WORK INSTRUCTIONS:
With no addition or omission, return the entries below.

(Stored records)

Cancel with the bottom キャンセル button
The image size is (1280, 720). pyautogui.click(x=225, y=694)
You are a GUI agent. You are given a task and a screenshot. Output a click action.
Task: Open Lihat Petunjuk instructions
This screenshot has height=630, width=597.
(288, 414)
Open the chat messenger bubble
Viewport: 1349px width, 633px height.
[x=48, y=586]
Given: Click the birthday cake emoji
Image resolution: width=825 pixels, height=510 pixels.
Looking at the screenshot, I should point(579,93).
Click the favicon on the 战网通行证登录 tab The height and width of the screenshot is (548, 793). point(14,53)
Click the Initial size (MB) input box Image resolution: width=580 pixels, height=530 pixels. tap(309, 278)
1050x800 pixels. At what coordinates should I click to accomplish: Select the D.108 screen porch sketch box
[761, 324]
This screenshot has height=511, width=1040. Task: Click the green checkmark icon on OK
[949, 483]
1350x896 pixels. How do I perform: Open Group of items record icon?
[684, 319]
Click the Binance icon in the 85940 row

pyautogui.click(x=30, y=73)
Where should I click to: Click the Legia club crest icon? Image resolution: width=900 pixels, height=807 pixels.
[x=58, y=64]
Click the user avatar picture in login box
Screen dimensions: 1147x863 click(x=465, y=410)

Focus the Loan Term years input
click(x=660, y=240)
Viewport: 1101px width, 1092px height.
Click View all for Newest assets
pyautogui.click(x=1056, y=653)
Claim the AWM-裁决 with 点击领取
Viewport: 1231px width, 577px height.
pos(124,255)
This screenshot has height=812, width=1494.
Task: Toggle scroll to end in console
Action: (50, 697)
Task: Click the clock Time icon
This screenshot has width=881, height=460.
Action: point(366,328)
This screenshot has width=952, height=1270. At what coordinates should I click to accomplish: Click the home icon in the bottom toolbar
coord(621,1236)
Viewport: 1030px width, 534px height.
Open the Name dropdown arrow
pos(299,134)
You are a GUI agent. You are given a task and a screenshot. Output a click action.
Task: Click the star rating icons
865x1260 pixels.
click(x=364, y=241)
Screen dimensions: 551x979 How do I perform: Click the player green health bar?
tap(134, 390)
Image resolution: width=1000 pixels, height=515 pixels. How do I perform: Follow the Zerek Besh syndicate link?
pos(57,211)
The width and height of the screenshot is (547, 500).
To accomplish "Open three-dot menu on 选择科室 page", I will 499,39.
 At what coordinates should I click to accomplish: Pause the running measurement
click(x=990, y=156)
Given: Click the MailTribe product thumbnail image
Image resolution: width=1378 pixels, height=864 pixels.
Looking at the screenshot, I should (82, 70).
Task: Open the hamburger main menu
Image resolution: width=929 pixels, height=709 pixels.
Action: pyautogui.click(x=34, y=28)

RESPONSE:
Cancel with the bottom キャンセル button
The image size is (1280, 720). pyautogui.click(x=225, y=694)
You are a GUI agent. You are given a task and a screenshot. Output a click action.
Task: Open Lihat Petunjuk instructions
This screenshot has height=630, width=597.
(288, 414)
Open the chat messenger bubble
Viewport: 1349px width, 633px height.
[x=48, y=586]
Given: Click the birthday cake emoji
Image resolution: width=825 pixels, height=510 pixels.
Looking at the screenshot, I should point(579,93).
Click the favicon on the 战网通行证登录 tab The height and width of the screenshot is (548, 793). point(14,53)
Click the Initial size (MB) input box Image resolution: width=580 pixels, height=530 pixels. tap(309, 278)
1050x800 pixels. At what coordinates should I click to accomplish: Select the D.108 screen porch sketch box
[761, 324]
This screenshot has height=511, width=1040. Task: Click the green checkmark icon on OK
[949, 483]
1350x896 pixels. How do I perform: Open Group of items record icon?
[684, 319]
Click the Binance icon in the 85940 row

pyautogui.click(x=30, y=73)
Where should I click to: Click the Legia club crest icon? Image resolution: width=900 pixels, height=807 pixels.
[x=58, y=64]
Click the user avatar picture in login box
Screen dimensions: 1147x863 click(x=465, y=410)

Focus the Loan Term years input
click(x=660, y=240)
Viewport: 1101px width, 1092px height.
Click View all for Newest assets
pyautogui.click(x=1056, y=653)
Claim the AWM-裁决 with 点击领取
Viewport: 1231px width, 577px height.
pos(124,255)
This screenshot has height=812, width=1494.
Task: Toggle scroll to end in console
Action: (50, 697)
Task: Click the clock Time icon
This screenshot has width=881, height=460.
Action: point(366,328)
This screenshot has width=952, height=1270. At what coordinates should I click to accomplish: Click the home icon in the bottom toolbar
coord(621,1236)
Viewport: 1030px width, 534px height.
Open the Name dropdown arrow
pos(299,134)
You are a GUI agent. You are given a task and a screenshot. Output a click action.
Task: Click the star rating icons
865x1260 pixels.
click(x=364, y=241)
Screen dimensions: 551x979 How do I perform: Click the player green health bar?
tap(134, 390)
Image resolution: width=1000 pixels, height=515 pixels. How do I perform: Follow the Zerek Besh syndicate link?
pos(57,211)
The width and height of the screenshot is (547, 500).
To accomplish "Open three-dot menu on 选择科室 page", I will 499,39.
 At what coordinates should I click to accomplish: Pause the running measurement
click(x=990, y=156)
Given: Click the MailTribe product thumbnail image
Image resolution: width=1378 pixels, height=864 pixels.
Looking at the screenshot, I should (82, 70).
Task: Open the hamburger main menu
Image resolution: width=929 pixels, height=709 pixels.
Action: pyautogui.click(x=34, y=28)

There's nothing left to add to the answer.